[What the task requires]
Find every line in the data below that contains the string "folder", matching case exactly, and copy each such line.

[Stored entries]
((

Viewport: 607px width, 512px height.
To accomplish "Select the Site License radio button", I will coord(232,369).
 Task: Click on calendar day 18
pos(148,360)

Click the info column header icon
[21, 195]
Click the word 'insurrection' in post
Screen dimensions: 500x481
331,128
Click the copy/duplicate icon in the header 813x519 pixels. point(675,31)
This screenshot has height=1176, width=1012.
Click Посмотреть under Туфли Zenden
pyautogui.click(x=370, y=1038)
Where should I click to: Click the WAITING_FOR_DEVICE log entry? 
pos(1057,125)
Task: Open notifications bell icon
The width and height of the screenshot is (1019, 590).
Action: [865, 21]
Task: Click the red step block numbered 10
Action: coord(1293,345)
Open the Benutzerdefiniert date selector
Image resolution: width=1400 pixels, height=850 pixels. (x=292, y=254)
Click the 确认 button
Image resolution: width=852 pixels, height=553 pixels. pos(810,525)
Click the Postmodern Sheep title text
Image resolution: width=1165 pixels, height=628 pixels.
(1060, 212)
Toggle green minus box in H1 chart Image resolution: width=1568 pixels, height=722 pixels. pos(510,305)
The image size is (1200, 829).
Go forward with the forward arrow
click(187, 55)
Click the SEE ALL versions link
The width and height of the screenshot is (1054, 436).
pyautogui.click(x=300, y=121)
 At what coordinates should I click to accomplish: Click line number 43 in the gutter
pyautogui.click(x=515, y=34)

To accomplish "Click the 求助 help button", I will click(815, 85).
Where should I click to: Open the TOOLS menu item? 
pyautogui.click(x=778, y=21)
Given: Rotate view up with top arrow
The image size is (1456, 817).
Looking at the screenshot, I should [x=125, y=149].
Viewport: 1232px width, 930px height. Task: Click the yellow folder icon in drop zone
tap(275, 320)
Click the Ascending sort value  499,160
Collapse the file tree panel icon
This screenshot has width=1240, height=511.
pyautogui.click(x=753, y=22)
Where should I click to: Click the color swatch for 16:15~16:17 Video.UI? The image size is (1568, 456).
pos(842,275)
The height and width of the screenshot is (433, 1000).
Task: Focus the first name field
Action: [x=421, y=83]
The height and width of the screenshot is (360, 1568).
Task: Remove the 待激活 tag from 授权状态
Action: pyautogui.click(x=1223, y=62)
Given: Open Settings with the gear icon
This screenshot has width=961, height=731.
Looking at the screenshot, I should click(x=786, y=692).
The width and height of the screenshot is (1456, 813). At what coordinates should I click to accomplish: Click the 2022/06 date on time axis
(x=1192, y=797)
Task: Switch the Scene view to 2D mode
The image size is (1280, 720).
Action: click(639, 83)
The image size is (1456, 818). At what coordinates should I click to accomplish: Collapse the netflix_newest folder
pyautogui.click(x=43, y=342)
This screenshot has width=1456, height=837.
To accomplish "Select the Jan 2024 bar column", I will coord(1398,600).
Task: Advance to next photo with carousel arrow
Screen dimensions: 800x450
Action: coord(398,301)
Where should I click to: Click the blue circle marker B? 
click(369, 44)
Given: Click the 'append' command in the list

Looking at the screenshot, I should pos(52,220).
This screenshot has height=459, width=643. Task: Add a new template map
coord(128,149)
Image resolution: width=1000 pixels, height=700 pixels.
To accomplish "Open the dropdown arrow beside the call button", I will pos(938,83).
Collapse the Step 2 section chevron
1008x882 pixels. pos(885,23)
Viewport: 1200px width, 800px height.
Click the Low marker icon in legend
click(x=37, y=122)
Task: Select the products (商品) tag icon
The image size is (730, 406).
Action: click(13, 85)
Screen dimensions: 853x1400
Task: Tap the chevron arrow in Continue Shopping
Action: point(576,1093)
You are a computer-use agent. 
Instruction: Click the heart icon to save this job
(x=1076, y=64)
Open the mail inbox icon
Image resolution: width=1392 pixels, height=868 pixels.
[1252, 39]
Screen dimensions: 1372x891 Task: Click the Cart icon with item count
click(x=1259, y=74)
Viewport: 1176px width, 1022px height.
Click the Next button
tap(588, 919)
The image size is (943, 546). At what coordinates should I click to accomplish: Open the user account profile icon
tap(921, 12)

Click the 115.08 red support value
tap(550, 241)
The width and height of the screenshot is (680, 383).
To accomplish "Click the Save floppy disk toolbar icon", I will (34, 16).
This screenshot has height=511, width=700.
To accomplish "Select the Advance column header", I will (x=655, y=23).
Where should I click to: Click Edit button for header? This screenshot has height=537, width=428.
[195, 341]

))

[Task response]
Viewport: 1232px width, 930px height. Task: Click the yellow folder icon in drop zone
The image size is (1456, 818). At what coordinates should I click to accomplish: Collapse the netflix_newest folder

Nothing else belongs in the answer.